Mid-price prediction based on machine learning methods with technical and quantitative indicators.

Adamantios Ntakaris1, Juho Kanniainen1, Moncef Gabbouj1

  • 1Faculty of Information Technology and Communication Sciences, Tampere University, Tampere, Finland.

Plos One
|June 13, 2020
PubMed
Summary
This summary is machine-generated.

Machine learning enhances stock price prediction by using over 270 hand-crafted features.
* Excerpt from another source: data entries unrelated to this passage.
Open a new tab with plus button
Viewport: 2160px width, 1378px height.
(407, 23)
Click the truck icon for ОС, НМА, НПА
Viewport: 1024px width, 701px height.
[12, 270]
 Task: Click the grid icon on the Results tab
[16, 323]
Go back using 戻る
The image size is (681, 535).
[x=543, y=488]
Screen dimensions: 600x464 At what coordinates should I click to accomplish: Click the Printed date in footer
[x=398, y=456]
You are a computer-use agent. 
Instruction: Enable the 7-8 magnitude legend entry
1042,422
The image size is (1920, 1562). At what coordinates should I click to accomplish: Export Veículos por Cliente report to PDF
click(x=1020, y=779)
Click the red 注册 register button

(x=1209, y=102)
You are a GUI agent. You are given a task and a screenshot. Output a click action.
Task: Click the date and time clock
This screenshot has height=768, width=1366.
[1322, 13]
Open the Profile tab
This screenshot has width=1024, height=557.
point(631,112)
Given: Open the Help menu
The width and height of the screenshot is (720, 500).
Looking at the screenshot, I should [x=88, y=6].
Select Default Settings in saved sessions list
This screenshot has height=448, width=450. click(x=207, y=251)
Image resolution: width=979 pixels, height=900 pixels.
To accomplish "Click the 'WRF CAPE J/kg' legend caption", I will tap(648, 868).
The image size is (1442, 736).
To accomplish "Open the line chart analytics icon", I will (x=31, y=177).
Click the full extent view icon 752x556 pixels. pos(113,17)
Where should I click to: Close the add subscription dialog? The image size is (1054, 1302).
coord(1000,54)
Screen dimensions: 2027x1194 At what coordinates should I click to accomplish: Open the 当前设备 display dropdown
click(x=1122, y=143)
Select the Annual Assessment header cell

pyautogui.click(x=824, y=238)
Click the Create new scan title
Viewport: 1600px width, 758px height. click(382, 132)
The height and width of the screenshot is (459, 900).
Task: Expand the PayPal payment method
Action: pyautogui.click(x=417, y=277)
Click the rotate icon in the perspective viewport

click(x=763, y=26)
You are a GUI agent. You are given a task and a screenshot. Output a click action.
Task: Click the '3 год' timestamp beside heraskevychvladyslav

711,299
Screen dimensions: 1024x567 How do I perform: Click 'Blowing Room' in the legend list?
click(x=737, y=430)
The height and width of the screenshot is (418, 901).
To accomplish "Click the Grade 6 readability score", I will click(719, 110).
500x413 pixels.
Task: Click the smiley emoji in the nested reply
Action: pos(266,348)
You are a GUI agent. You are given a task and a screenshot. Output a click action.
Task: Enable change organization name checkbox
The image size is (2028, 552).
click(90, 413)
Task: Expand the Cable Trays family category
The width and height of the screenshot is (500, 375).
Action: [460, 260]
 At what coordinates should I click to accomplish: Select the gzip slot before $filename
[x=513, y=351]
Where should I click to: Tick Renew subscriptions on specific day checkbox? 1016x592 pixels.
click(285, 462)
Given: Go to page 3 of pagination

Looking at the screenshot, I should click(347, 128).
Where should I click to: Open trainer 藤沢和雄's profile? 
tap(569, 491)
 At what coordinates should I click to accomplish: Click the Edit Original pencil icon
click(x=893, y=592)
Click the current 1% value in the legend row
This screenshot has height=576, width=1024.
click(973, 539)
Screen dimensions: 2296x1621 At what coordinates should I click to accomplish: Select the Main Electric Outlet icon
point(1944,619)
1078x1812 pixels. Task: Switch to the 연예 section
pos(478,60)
Advanced features and selection methods achieve high classification performance in short-term price movement prediction.

Related Experiment Videos

Area of Science:

  • Quantitative Finance
  • Machine Learning Applications
  • Financial Econometrics

Background:

  • Stock price prediction is complex, with machine learning showing recent success.
  • Extensive feature engineering is crucial for improving prediction accuracy.
  • High-frequency trading data offers valuable insights into market dynamics.

Purpose of the Study:

  • To extract and validate a comprehensive set of hand-crafted features for short-term stock price movement prediction.
  • To investigate the effectiveness of wrapper feature selection methods.
  • To introduce and evaluate a novel adaptive logistic regression-based quantitative feature.

Main Methods:

  • Extraction of over 270 hand-crafted features inspired by technical indicators and quantitative analysis.
  • Application of wrapper feature selection using entropy, least-mean squares, and linear discriminant analysis.
  • Development and testing of a novel adaptive logistic regression feature for online learning.

Main Results:

  • A novel quantitative feature based on adaptive logistic regression was consistently selected as the most important.
  • Wrapper feature selection methods effectively identified key predictive features.
  • Optimal classification performance was achieved using a small subset of advanced hand-crafted features.

Conclusions:

  • A limited set of carefully selected advanced features can yield high classification performance in stock price prediction.
  • Feature engineering and selection are critical components for successful machine learning in finance.
  • The proposed adaptive logistic regression feature demonstrates significant predictive power.